Saved data entries
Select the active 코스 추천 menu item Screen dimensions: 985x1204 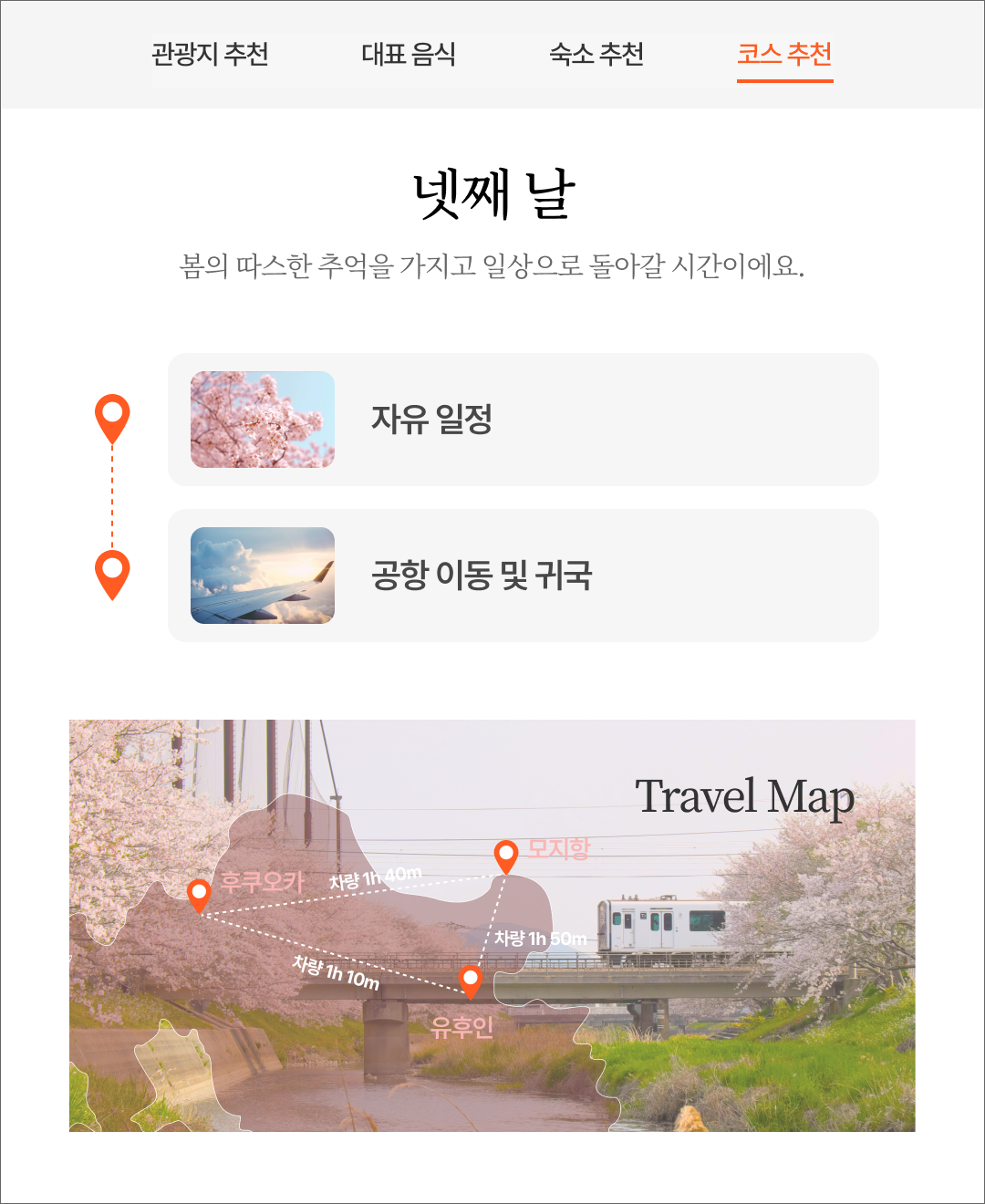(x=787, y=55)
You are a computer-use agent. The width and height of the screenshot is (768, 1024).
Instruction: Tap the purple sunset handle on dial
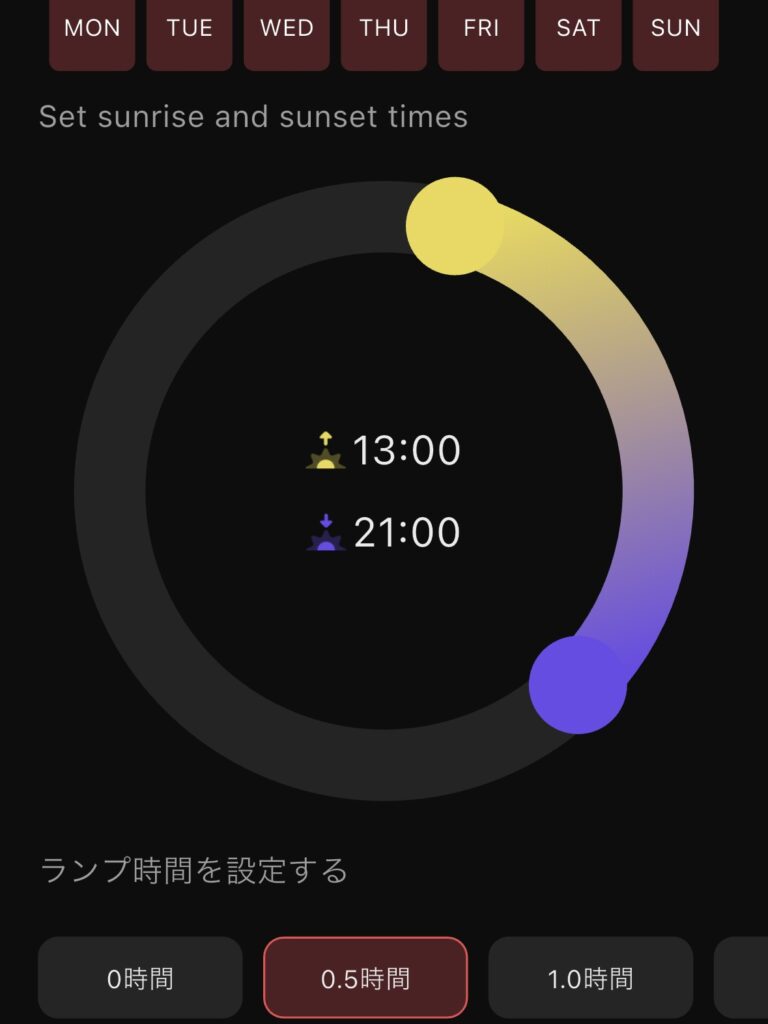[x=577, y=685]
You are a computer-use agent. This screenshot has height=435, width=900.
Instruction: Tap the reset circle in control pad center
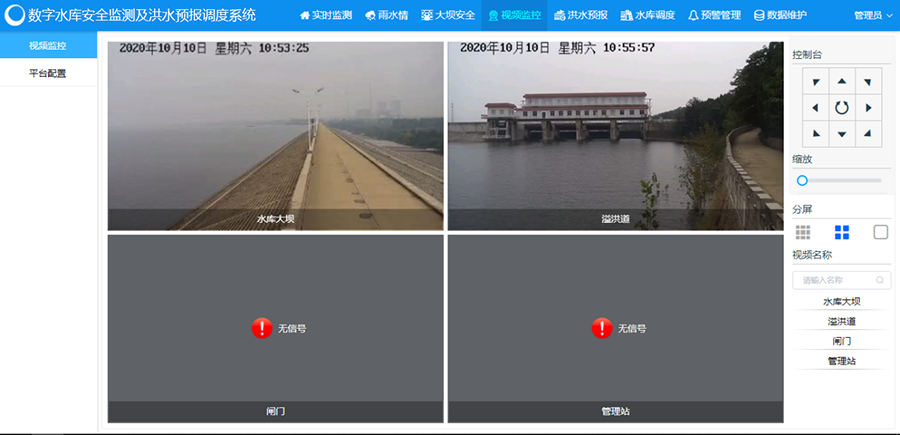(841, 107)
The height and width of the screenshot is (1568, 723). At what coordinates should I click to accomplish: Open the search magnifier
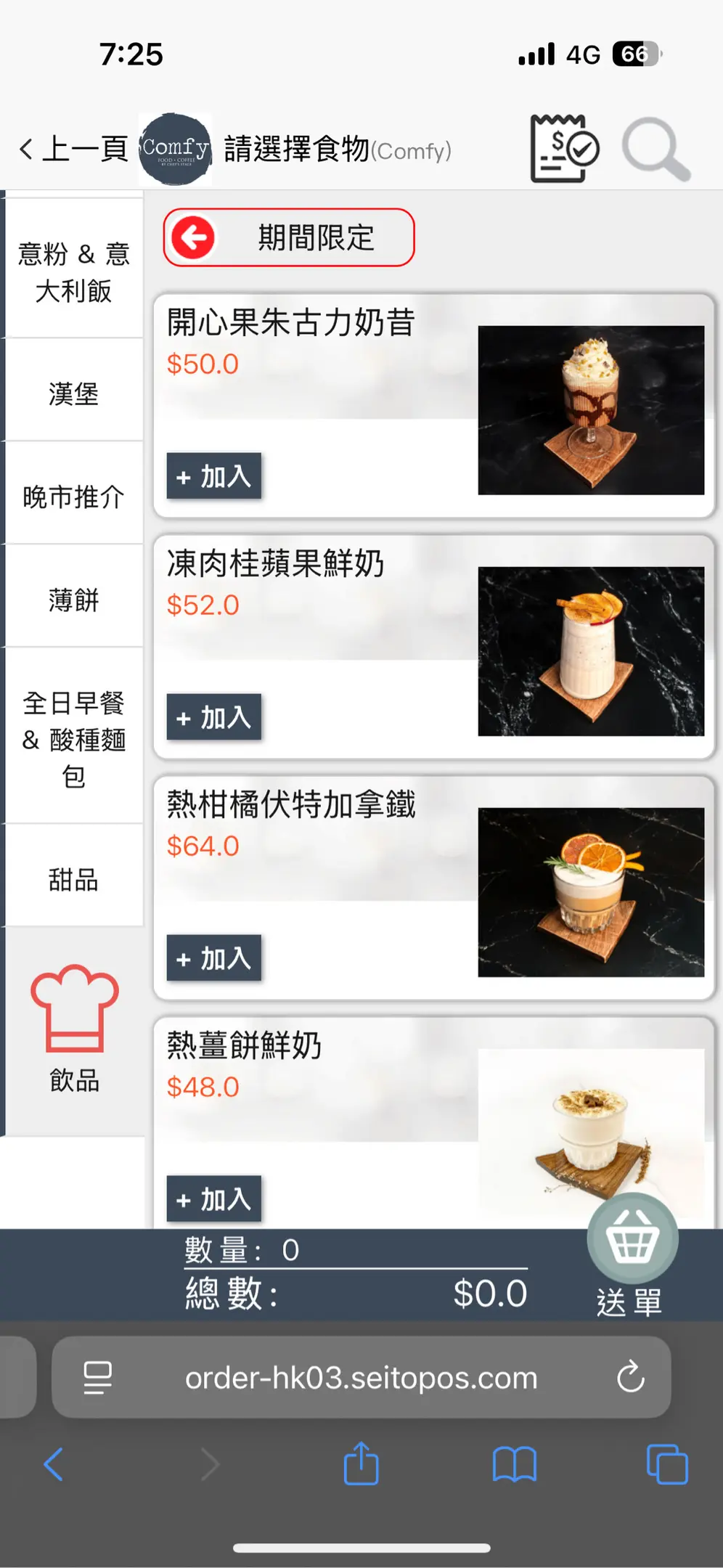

DO THIS:
Reproduce the part of the records that runs from the line containing "You are a computer-use agent. This" through the end of the records, both ends included, with every coordinate in the answers multiplied by 1.6 and rounded to the nearest whole number, halves rounded up. Leave the pictures out of the reproduction.

REPLY TO THE TASK:
You are a computer-use agent. This screenshot has height=435, width=900.
Instruction: Tap the reset circle in control pad center
(1346, 171)
The height and width of the screenshot is (1568, 723). At what coordinates should I click to accomplish: Open the search magnifier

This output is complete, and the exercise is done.